On August 18, 2011, the Justice Department announced that Epps Shipping Company, a Liberian corporation doing business out of Puerto Rico has been sentenced to pay a $700,000 criminal penalty and has been placed on five years of supervised probation for violating the Act to Prevent Pollution from Ships and making false statements to U.S. Coast Guard inspectors. Epps owned and controlled the M/V Carib Vision, a commercial ship that was engaged in the transportation of molasses throughout the Caribbean region. A Coast Guard investigation found that the crew of the vessel used the emergency bilge discharge system to dump its oily waste directly overboard without first processing it through the ship’s pollution prevention equipment as required. During probation, Epps will have to implement a comprehensive Environmental Compliance Plan to continuously monitor and evaluate pollution prevention from any ship it owns or operates.
On August 18, 2011, the Justice Department announced that Donald Cone of Maryland has been sentenced to 30 months in prison for his role in a sophisticated conspiracy to import and sell counterfeit Cisco-branded computer networking equipment.
In Arko Foods International, Inc., v. U.S., the Court of Appeals for the Federal Circuit upheld a 2009 Court of International Trade judgment that although mellorine is a dairy product, it is not an article of milk as milk doesn't provide its essential character. Instead, the frozen dairy product it is classifiable as other edible ice.
On August 15, 2011, U.S. Immigration and Customs Enforcement announced that Jacinda Jones, of Michigan, has been sentenced to two years in prison for selling $441,035 worth of counterfeit computer software after an investigation by the IPR Center. According to court documents, Jones sold more than 7,000 copies of pirated business software at discounted prices through the website cheapdl.com. The software had a retail value of more than $2 million and was owned by several companies, including Microsoft, Adobe, Intuit and Symantec.
The Court of Appeals for the Federal Circuit has reversed and remanded1 a Court of International Trade decision that had barred a surety from suing on a claim that arose after the protest period expired. The litigant, Hartford Fire Insurance Company, claimed that CBP's failure to disclose certain criminal information about its client, an importer of crawfish from China, made its bond voidable at Hartford’s election.

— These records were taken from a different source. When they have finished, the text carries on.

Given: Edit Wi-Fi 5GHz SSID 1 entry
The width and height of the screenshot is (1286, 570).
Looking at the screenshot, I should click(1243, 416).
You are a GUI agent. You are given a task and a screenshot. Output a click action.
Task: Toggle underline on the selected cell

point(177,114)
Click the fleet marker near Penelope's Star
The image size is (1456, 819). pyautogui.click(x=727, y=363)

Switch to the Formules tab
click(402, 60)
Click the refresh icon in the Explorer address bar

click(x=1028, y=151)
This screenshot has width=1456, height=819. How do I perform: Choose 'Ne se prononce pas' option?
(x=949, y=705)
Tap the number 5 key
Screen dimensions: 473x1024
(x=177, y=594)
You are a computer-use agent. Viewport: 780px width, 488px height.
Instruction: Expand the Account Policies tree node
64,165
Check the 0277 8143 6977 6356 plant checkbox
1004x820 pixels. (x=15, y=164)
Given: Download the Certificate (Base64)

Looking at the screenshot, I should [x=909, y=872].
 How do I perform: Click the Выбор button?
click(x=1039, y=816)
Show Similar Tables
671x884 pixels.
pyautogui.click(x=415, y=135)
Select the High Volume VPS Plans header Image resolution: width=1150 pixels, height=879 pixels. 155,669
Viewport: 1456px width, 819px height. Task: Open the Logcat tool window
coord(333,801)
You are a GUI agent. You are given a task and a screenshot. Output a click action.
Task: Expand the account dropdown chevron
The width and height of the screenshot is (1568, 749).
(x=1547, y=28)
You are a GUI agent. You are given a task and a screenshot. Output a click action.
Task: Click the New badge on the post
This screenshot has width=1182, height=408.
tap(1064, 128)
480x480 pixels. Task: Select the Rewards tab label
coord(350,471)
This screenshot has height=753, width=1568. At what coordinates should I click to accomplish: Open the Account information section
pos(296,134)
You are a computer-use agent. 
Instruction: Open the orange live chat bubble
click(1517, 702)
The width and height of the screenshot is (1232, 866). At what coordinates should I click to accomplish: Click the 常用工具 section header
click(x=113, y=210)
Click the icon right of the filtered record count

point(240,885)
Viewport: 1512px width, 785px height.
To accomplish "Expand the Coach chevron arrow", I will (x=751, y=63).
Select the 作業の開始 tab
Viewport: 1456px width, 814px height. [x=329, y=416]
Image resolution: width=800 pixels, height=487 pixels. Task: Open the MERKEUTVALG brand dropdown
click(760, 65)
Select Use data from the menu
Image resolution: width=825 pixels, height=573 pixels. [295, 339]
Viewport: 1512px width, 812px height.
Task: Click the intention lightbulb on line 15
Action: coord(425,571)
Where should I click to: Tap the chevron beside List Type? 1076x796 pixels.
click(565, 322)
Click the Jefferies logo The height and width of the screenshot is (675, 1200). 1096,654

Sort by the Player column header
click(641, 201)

Following the first AD administrative review of certain lined paper products from India, Indonesia, and China, for the period April 17, 2006 through August 31, 2007, the Court of International Trade agreed with domestic producers that the International Trade Administration had failed to articulate a rational connection between the record evidence and its selection of a single Indian company for surrogate financial ratios.
In the May 2007 - April 2008 AD administrative review of pure magnesium from China, the International Trade Administration found documents provided by a supplier to the sole respondent, Tianjin Magnesium International Co., Ltd., had been doctored, and gave Tianjin an adverse facts available rate of 111.73%.
In the December 2007 - November 2008 AD administrative review of carbazole violet pigment 23 from China, the International Trade Administration used a surrogate value for nitric acid of 35.08 Indian rupees per kilogram from a public Indian government source it had rejected in a prior review because it included aberrational high import values.
In the February 2008 - January 2009 AD administrative review of certain frozen warmwater shrimp from India, the International Trade Administration chose to include in the selling expenses of Indian producer Liberty Group/Liberty Frozen Foods Pvt., Ltd. the full amount of a bad debt the company wrote off during the period of review, although the period included only half the firm’s fiscal year.
Chinese producers challenged the International Trade Administration’s surrogate country selections in the latest (fifth) remand redetermination results in litigation over the appropriate method for calculating wage rates in non-market economies, initiated following the antidumping duty investigation of wooden bedroom furniture from China. The plaintiffs suggested an alternative set of countries, to include Egypt, but the CIT found the agency’s approach was reasonable.